Umm... where'd the extra 3 Na's come from on the product side? You're right that the Ethanol and the NaBH4 each donate 4 hydrogens to make up the 8 required to transform 4 Cyclohexanone to 4 Cyclohexanol, but I don't know what becomes of the NaB(4+) and the 4 CH3O(-). Somehow I don't think that NaB(OCH3)4 is a stable product (though it does balance the equation if used on the RHS).

Sadly I last took OChem during the Carter administration I'm reduced to Googling for hints rather having any really solid knowledge here.

Yeah, you are right, stupid me......

Back to the drawing board again.

I still think that NaBH4 can only donate one equivalent of hydride, compared to 4 H- in LiAlH4.

[DevJ]

hey dude when do you need the answer by?

[Kev]

Quote:

Originally Posted by vachss

Umm... where'd the extra 3 Na's come from on the product side?
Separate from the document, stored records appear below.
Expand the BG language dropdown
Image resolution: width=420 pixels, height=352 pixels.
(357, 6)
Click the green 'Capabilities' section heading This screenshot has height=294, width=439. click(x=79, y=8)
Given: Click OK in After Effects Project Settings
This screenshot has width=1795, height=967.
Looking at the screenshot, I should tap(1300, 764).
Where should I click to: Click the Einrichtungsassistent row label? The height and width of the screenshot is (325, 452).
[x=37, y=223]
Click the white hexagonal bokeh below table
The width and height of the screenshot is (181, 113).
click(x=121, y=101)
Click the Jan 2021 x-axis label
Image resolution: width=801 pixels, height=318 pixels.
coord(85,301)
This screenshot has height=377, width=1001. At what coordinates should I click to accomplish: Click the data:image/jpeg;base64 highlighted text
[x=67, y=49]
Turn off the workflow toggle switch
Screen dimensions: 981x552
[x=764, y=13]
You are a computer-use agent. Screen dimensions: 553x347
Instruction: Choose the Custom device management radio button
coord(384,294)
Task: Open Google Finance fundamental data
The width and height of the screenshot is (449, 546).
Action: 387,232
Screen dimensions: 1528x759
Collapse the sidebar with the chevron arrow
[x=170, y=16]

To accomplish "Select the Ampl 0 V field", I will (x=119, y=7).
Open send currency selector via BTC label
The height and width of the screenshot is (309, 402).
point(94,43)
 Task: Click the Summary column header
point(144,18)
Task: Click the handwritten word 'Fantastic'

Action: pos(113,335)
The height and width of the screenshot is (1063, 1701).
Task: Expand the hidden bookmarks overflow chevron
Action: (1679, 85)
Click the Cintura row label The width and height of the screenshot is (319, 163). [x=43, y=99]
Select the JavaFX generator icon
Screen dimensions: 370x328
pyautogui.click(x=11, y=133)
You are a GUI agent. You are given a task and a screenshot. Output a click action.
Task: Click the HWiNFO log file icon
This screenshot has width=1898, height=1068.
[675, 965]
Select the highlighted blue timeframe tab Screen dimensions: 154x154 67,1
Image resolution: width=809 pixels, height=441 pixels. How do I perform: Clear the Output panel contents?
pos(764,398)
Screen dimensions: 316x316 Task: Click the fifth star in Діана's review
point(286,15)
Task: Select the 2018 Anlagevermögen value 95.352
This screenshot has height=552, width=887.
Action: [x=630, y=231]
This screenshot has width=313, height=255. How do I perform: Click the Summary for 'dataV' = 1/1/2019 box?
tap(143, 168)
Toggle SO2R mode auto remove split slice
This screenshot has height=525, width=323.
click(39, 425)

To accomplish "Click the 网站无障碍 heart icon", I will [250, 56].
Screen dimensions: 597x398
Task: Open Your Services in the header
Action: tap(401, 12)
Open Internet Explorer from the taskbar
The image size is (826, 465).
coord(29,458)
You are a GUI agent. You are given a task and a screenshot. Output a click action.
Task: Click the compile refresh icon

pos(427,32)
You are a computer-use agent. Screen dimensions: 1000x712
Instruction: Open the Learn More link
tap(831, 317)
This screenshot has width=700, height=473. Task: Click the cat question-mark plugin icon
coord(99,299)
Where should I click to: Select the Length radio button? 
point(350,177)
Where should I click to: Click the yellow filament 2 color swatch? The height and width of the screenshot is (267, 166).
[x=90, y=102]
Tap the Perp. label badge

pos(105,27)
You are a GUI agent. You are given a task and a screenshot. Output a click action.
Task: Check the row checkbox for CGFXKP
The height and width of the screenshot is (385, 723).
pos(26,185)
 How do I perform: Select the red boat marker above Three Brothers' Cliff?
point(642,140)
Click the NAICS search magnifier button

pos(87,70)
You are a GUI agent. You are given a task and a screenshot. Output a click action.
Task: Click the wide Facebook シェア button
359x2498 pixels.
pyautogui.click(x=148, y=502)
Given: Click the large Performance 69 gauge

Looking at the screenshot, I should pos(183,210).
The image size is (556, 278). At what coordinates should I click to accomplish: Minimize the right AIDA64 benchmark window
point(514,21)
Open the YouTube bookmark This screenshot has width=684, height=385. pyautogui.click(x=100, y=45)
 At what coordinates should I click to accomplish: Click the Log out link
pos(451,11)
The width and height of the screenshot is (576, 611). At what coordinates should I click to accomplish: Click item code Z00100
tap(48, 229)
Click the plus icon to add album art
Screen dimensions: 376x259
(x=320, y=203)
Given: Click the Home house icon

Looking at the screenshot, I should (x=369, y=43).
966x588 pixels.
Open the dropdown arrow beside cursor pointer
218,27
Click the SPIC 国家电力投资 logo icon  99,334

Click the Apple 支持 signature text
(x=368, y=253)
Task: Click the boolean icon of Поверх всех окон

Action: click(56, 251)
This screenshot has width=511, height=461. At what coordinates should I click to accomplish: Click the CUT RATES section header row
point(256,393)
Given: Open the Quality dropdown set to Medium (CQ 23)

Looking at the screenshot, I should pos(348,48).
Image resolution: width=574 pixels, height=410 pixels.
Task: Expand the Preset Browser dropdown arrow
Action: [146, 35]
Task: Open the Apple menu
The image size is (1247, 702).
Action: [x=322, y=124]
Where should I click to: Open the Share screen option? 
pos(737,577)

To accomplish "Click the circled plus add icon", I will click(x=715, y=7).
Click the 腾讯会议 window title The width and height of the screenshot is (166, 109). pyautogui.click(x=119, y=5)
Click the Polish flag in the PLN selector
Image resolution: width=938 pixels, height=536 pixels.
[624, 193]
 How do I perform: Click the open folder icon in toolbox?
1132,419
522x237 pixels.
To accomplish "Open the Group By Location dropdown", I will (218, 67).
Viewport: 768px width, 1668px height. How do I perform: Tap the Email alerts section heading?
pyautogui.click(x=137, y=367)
You're right that the Methanol and the NaBH4 each donate 4 hydrogens to make up the 8 required to transform 4 Cyclohexanone to 4 Cyclohexanol, but I don't know what becomes of the NaB(4+) and the 4 CH3O(-). Somehow I don't think that NaB(OCH3)4 is a stable product (though it does balance the equation if used on the RHS).

Sadly I last took OChem during the Carter administration I'm reduced to Googling for hints rather than having any really solid knowledge here.

I think the product that you wrote is correct. The product is sodium tetramethylborate

4 cyclohexanone + NaBH4 + 4MeOH ---> 4 cyclohexanol + NaB(OMe)4

[xxForgedxx]

No youre doing it wrong:

Chill Glass + 2 shots white grape juice + 2 shots Ciroc Vodka + 3 Grapes = Grape Martini

[TiAg335i]

Quote:

Originally Posted by Kev

Yeah, you are right, stupid me......

Back to the drawing board again.

I still think that NaBH4 can only donate one equivalent of hydride, compared to 4 H- in LiAlH4.

All 4 hydrogens on NaBH4 can EQUALLY act as nucleophiles which can attack the electrophilic carbonyl carbon on cyclohexanone. Therefore, one mole of NaBH4 can react with 4 moles of ketone. I'm going to try to work up an answer now.

[TiAg335i]

4 cyclohexanone + NaBH4 + 4MeOH ---> 4 cyclohexanol + 4NaB(OMe)4

Still unbalanced....

[TiAg335i]

This is what I propose:

4 cyclohexanone + NaBH4 + 4CH3OH --> 4 cyclohexanol + B(OCH3)4 + Na+


What say you?

[Kev]

Quote:

Originally Posted by TiAg335i

4 cyclohexanone + NaBH4 + 4MeOH ---> 4 cyclohexanol + 4NaB(OMe)4

Still unbalanced....

You have an extra 4 in the product side. It should read:

4 cyclohexanone + NaBH4 + 4MeOH ---> 4 cyclohexanol + NaB(OMe)4

Quote:

Originally Posted by TiAg335i

This is what I propose:

4 cyclohexanone + NaBH4 + 4CH3OH --> 4 cyclohexanol + B(OCH3)4 + Na+


What say you?

It's the same as my equation, except you neglected to put a negative charge on the tetramethylborate, so your equation is unbalanced.

[TiAg335i]

Ok cool. Glad we got it worked out. Thanks for your help.

[Kev]

Quote:

Originally Posted by TiAg335i

Ok cool. Glad we got it worked out. Thanks for your help.

No problem. I was surprised how much I actually forgot in a matter of 8 years...... I took O-Chem in Fall '99 and Spring '00.